Le mécanisme produit du volume. Il ne produit pas de la profondeur : le crédit au secteur privé en Angola s’établissait à 6,2 % du PIB en 2024, le niveau le plus bas de l’échantillon de cette étude et environ six fois inférieur à la moyenne de la SADC.
La conséquence pour ce classement est méthodologique. Sous un régime de contrainte, le prêt d’une banque aux PME ne peut pas se lire comme un engagement — c’est une conformité. Noter les banques angolaises sur la même grille reviendrait à les créditer d’obéir à un règlement. La leçon plus large est celle que défend l’article principal : forcer le volume sans réparer les quatre piliers de la bancabilité produit du décaissement, pas de l’intermédiation.

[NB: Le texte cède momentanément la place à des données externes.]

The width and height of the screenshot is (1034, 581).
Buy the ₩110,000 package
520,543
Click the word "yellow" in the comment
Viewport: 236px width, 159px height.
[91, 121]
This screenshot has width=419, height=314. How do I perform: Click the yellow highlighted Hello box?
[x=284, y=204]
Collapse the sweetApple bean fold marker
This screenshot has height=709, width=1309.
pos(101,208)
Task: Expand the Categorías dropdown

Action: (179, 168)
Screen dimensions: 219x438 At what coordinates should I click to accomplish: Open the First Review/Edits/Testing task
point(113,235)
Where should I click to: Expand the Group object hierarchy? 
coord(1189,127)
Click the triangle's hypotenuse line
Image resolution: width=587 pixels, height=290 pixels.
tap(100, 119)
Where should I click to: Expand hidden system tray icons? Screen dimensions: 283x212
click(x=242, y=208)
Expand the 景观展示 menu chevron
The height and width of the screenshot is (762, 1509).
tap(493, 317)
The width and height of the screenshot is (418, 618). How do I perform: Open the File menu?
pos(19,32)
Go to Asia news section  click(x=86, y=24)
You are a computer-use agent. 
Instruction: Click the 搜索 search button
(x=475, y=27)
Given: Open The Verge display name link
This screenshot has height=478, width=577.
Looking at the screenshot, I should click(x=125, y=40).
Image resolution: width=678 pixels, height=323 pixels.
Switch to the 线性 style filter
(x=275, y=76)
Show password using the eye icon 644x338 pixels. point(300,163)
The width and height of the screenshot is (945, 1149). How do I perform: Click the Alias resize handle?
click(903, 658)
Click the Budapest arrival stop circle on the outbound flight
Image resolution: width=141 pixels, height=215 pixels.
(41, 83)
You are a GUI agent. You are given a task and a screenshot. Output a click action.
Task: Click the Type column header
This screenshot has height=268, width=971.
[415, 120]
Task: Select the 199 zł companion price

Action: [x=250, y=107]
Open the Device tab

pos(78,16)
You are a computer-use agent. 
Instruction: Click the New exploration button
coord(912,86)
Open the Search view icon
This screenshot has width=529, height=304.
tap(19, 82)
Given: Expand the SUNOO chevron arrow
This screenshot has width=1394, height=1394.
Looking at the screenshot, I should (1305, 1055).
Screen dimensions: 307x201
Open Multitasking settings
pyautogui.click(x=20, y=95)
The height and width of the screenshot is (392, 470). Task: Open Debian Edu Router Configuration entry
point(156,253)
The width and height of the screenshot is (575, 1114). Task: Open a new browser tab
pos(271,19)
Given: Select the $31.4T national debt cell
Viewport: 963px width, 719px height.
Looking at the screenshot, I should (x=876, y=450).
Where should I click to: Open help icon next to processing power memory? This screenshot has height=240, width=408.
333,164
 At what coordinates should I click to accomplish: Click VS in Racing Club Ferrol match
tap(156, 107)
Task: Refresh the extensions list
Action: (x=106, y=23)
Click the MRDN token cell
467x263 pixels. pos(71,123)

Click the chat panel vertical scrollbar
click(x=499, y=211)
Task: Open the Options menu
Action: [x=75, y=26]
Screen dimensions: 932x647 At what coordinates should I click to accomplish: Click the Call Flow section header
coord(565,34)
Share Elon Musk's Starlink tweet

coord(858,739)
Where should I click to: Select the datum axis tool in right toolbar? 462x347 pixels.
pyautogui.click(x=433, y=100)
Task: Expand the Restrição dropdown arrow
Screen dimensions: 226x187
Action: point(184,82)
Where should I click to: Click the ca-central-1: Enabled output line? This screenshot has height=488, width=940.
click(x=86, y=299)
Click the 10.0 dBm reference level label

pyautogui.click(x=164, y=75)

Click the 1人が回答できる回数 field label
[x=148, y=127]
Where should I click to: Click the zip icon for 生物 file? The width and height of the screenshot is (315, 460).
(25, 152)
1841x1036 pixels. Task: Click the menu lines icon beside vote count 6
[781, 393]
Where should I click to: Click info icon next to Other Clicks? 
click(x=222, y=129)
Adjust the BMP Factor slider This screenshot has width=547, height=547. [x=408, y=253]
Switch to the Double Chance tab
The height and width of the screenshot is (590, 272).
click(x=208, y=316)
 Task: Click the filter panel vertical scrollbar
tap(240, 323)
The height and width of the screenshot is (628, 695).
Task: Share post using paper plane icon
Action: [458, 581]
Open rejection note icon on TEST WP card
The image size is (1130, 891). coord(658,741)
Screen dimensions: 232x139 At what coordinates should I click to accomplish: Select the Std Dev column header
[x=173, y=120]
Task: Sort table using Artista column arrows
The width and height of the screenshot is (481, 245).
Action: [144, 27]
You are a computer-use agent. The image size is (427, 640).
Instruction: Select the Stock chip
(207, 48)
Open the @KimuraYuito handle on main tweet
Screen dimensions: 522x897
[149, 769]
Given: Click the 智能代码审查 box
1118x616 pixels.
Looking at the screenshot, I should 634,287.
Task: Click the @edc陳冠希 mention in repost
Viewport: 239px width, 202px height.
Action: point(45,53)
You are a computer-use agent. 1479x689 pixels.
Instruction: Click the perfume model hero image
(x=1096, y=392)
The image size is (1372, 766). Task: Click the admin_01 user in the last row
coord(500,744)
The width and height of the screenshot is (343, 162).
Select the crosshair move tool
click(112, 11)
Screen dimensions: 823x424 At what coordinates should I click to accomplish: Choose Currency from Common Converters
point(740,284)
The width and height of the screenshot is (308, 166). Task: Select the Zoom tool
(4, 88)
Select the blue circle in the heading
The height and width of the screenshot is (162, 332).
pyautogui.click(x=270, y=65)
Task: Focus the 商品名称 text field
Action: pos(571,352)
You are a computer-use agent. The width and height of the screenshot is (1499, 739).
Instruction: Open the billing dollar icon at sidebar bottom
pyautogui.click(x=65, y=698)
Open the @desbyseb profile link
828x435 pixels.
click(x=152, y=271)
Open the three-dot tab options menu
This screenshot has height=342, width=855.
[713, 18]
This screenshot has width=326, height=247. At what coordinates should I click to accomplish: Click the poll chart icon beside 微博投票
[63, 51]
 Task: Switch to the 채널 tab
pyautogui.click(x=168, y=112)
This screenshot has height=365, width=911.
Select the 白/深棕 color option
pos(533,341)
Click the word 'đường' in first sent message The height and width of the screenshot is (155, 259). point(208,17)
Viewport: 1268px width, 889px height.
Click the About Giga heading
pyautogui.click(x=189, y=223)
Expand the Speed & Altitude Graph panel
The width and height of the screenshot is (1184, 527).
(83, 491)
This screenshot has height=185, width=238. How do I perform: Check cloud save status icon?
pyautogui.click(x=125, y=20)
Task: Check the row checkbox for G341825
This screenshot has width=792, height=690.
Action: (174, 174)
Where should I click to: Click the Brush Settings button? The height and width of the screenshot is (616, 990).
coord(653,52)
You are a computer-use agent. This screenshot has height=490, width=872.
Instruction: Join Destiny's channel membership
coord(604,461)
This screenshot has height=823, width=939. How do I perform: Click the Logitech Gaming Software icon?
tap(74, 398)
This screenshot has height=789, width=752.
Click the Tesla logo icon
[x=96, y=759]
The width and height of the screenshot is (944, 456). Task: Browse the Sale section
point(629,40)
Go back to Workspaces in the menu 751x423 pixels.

Le classement qui devrait remplacer celui-ci
Ce tableau existe parce que le meilleur ne peut pas encore être construit. Il peut l’être, et rapidement : il ne demande aucune collecte nouvelle, seulement la publication de chiffres que chaque banque calcule déjà en interne pour son propre comité des risques.
Cinq nombres, publiés annuellement, rendraient caduc tout classement de ce type, celui-ci compris :
- Part de l’encours aux entreprises de moins de trois ans d’existence.
- Taux d’approbation des dossiers PME — dossiers acceptés sur dossiers déposés.
- Ticket médian de crédit PME. La médiane, pas la moyenne, que quelques gros dossiers déforment.
- Part des décaissements réalisés sans sûreté réelle, ou avec garantie partielle d’un tiers.
- Délai médian entre dossier complet et décision de crédit.
La COBAC pourrait les exiger dans le canevas de reporting standard pour un coût négligeable. Tant qu’elle ne le fait pas, la région continuera de classer ses banques sur ce qu’elles annoncent plutôt que sur ce qu’elles font — et les banques qui servent réellement le segment continueront de recevoir le même crédit que celles qui se contentent d’en faire la publicité.